**Consigne a:**
Répondez aux questions suivantes d'après l'extrait sur la mission de Li Hui, placé ci-dessous :
(i) Quelle fonction la Chine confie-t-elle à Li Hui ?
(ii) Dans quel pays se rend-il en priorité ?
(iii) Qui informe-t-il à Moscou le 26 mai ?

**Extrait choisi:**
((

L’ambassadeur itinérant Li Hui chez les antagonistes : première navette (16 au 26 mai 2023)

Après avoir subi l’opprobre occidental contre son plan en douze points, la Chine ne se démonte pas pour autant. En mai 2023, elle mandate un ambassadeur itinérant, Li Hui, connaisseur de très haut niveau de la Russie, pour aller jauger l’état d’esprit des deux belligérants et de quelques soutiens affirmés de Kiev sur leurs dispositions à envisager cessez-le-feu et négociations en vue de la paix. Ainsi, du 16 au 26 mai 2023, le missionnaire se rend en priorité en Ukraine, puis en Pologne, et successivement à Paris, Berlin, Bruxelles et Moscou où, bien sûr, le 26 mai, il informe Sergueï Lavrov, le ministre russe des affaires étrangères, de l’état d’esprit des pays visités.

))

**Consigne b:**
Filtrez les lignes ci-dessous et recopiez chacune de celles qui contiennent la chaîne "avatar". La casse compte.

**Lignes disponibles:**
((

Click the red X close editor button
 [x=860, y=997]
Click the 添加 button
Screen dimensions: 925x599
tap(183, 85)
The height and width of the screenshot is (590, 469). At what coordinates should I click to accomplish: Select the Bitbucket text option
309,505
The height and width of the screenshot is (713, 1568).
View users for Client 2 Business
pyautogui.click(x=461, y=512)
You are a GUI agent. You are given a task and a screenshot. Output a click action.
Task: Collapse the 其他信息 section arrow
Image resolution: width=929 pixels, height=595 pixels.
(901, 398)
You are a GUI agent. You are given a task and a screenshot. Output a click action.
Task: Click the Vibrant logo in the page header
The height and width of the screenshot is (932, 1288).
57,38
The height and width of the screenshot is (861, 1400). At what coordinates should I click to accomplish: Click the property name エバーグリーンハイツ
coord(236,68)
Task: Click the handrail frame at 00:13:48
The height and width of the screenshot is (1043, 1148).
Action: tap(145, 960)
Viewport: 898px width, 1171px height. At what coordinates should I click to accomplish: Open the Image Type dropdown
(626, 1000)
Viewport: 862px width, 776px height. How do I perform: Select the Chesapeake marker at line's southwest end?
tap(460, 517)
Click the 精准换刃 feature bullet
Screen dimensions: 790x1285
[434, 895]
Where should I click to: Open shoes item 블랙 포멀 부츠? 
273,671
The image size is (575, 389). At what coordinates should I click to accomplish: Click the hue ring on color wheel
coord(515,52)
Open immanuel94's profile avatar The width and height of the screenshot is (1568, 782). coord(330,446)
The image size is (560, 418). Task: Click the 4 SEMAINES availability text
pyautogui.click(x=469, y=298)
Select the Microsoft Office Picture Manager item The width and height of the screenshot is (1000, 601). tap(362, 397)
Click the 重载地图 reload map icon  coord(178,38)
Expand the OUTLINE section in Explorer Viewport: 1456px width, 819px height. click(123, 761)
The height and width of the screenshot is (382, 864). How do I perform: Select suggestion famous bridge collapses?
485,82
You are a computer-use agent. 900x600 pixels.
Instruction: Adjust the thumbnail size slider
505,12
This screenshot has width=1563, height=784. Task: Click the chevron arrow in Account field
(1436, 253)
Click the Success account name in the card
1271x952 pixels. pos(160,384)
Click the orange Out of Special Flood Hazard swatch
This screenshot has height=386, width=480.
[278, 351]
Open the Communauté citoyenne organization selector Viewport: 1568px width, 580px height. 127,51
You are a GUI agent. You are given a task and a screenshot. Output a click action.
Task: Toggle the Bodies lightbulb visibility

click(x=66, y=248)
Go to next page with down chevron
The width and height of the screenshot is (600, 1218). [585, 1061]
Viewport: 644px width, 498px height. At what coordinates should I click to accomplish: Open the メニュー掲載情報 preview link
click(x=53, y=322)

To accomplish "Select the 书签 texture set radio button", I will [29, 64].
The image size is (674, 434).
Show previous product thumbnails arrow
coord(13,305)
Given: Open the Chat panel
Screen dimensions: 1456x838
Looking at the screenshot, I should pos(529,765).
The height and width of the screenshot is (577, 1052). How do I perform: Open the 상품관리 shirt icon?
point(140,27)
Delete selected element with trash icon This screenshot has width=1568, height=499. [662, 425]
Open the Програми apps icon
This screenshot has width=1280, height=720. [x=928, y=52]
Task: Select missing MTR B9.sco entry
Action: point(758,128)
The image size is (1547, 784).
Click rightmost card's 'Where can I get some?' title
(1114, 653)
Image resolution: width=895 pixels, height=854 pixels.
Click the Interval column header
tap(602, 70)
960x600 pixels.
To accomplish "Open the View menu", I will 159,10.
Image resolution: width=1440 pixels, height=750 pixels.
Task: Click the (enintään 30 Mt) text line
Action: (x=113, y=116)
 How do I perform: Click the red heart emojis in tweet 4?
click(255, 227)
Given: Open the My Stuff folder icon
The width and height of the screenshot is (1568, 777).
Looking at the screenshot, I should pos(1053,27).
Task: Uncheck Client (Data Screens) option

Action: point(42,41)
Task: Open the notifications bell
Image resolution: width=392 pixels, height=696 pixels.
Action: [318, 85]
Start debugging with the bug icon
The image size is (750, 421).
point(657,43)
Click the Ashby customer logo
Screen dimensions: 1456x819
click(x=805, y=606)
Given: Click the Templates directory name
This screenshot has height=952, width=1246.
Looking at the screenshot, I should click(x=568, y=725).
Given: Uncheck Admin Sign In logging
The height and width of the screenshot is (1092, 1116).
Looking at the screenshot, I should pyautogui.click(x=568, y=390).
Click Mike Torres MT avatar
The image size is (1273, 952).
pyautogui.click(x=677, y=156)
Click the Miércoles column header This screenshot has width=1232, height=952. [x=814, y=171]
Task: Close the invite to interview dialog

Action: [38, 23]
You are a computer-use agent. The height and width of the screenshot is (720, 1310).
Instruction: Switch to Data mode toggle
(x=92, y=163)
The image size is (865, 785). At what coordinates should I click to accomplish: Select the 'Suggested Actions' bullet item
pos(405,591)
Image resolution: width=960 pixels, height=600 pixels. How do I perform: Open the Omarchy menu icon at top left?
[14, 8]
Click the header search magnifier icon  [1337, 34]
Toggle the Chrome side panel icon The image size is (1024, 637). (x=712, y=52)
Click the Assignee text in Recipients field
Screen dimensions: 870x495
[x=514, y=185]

))

**Résultat final a:**
(i) Ambassadeur itinérant.
(ii) En Ukraine.
(iii) Sergueï Lavrov, le ministre russe des affaires étrangères.

**Résultat final b:**
Open immanuel94's profile avatar The width and height of the screenshot is (1568, 782). coord(330,446)
Click Mike Torres MT avatar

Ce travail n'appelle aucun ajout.